Do you have the birth certificate?
Yes.
Can I make a copy?
I have the birth certificate.
Is there a German um, stamp on it?
Yeah, yes, yes.
You said your father had nine, he was one of nine brothers?
Uh huh.
And did any of them survive?
Yes. So, now in 1945, um uh, well, my mother, before she went to, to Auschwitz, right out of the ghetto, she wrote a little note to one of her brother-in-laws, Mr. Monczyk, Israel Monczyk. And she wrote to him and it was smuggled by another Gentile righteous person into the Auschwitz, in the, behind a collar of a, of a shirt. And what the little note said that I am leaving my, my daughter Miriam with family Łączkowskas and they live in Sosnowiec and she gave him the address. So, that brother-in-law, who was the, actually brother of my father, kept the note. And thank God he did survive. He survived the camps with, with another brother, uncle Jack, Yakov. And they both knew exactly where I was. So, in 1945 one of the uncles came into my uh, Polish mother, at that point she was my mother and he wanted to take me away. I was, in 1945 I was three years old. And my mother said, "I'm very sorry, but I don't know who you are and uh, I'm waiting for her parents to come, it's only three months after the war, maybe they will come. I cannot give you a child, you're too young,"--he was maybe, like, twenty-some years old, "and I cannot, I promised the parents that I will keep her. I don't know who you are. Come later on." Well, he never came back. He went to America with his, eh, brother, uncle uh, Israel. And he also had a sister who survived, who later on lived in Detroit. Uh, Mrs. Peshlinski. And they forgot about my existence, which is not really a nice thing to say, but that's the truth. So we were left in Po...I was left in Poland in a home.
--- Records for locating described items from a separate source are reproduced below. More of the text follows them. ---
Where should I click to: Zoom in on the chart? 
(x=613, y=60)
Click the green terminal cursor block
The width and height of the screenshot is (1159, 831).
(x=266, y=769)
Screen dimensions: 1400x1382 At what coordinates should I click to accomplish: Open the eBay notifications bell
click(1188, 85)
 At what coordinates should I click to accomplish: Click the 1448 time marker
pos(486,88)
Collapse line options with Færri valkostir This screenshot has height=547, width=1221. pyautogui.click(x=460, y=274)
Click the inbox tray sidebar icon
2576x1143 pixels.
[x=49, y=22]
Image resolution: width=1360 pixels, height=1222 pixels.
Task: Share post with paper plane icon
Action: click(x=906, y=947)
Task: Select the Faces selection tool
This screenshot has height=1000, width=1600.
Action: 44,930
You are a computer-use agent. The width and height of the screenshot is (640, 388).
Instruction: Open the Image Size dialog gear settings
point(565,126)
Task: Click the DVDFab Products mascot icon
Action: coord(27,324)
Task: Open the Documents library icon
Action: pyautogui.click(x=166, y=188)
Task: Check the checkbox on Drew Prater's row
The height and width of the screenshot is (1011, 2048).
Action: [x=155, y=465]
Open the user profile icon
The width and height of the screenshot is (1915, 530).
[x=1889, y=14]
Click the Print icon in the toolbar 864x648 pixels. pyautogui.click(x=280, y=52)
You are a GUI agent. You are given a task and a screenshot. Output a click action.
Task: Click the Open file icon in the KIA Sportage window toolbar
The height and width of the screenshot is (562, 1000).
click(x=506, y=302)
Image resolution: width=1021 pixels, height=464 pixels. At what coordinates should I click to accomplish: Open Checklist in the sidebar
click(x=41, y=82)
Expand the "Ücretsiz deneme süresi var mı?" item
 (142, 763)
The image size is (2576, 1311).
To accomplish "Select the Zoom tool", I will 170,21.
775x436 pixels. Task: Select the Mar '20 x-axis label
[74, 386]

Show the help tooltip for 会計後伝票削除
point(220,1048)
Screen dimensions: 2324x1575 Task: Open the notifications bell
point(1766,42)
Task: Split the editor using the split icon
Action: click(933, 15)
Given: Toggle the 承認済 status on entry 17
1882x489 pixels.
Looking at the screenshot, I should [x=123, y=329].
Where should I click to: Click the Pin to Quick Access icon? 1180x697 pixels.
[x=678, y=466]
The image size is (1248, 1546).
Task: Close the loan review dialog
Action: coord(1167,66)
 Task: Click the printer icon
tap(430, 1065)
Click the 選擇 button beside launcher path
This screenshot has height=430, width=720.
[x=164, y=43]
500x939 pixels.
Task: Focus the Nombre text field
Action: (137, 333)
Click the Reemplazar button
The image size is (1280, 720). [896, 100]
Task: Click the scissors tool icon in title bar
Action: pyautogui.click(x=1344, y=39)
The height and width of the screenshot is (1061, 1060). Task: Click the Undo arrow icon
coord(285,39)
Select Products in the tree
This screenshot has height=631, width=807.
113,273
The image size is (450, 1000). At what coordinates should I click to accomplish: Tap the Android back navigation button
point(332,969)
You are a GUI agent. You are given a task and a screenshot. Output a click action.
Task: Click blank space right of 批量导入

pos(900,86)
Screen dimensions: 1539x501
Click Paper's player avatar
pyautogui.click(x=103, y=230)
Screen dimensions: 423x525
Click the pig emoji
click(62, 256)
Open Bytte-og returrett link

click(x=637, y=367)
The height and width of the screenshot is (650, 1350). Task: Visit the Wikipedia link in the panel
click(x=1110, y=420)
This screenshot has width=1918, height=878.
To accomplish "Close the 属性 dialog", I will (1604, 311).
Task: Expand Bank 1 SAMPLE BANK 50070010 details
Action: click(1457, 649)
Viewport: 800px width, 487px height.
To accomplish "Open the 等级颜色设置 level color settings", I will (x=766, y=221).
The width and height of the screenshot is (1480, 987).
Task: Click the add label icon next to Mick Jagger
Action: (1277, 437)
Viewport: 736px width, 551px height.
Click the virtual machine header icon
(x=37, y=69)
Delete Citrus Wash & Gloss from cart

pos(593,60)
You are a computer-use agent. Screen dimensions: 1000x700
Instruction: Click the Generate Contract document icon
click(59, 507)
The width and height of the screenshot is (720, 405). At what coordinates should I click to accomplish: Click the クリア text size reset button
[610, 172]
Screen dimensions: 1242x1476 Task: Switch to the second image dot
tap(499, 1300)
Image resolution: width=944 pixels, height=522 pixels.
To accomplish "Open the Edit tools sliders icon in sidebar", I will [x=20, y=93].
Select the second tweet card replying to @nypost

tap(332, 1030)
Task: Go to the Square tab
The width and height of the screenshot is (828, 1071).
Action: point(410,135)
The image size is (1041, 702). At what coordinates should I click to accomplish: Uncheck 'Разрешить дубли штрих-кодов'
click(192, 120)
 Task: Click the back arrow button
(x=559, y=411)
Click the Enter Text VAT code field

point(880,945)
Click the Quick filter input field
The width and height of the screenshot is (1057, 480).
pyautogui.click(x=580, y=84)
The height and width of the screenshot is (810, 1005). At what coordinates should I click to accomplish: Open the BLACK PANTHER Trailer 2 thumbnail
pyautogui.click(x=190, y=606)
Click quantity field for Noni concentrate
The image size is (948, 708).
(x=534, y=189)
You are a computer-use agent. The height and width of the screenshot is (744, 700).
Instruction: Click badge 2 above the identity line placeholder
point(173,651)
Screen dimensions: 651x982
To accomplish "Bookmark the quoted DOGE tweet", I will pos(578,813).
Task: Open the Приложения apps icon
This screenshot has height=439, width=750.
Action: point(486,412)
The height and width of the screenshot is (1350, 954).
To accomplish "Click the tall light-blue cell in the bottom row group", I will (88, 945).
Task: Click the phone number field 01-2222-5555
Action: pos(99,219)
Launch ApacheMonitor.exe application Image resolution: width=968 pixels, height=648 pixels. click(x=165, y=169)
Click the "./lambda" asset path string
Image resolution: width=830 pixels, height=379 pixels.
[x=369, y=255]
When they came to see you, when he came to get you...
Right.
or he, for whatever reason he came, did you see him when he came? You were three, I don't know if you
I was three years old and he, later on he was telling me a story that I said to him uh, look at the Yid, look at the Jew. I mean, crazy stories. I never, my uncle just died. My last uncle, eh, uncle Jack, the one that, that came in 1945, died fourteen years ago. My aunt, Mrs. Fisk died about nine years ago. My uncle Israel, whom I ver...was very close to because of the fact that he was very close to my father, he just died two weeks ago. And I have him on a, on a tape. I have him interviewed on a video because I had Jeff Shambet come in and he did the video, so I know a lot of things from him. But um, they never, they forgot about my existence for nineteen years.
And this was your uncle Jack who came to see you.
Right, right. He never--supposedly their side of the story is that they wrote letters, and...But my--we were, we were extremely poor, very, very poor. Well, let, let me go back now.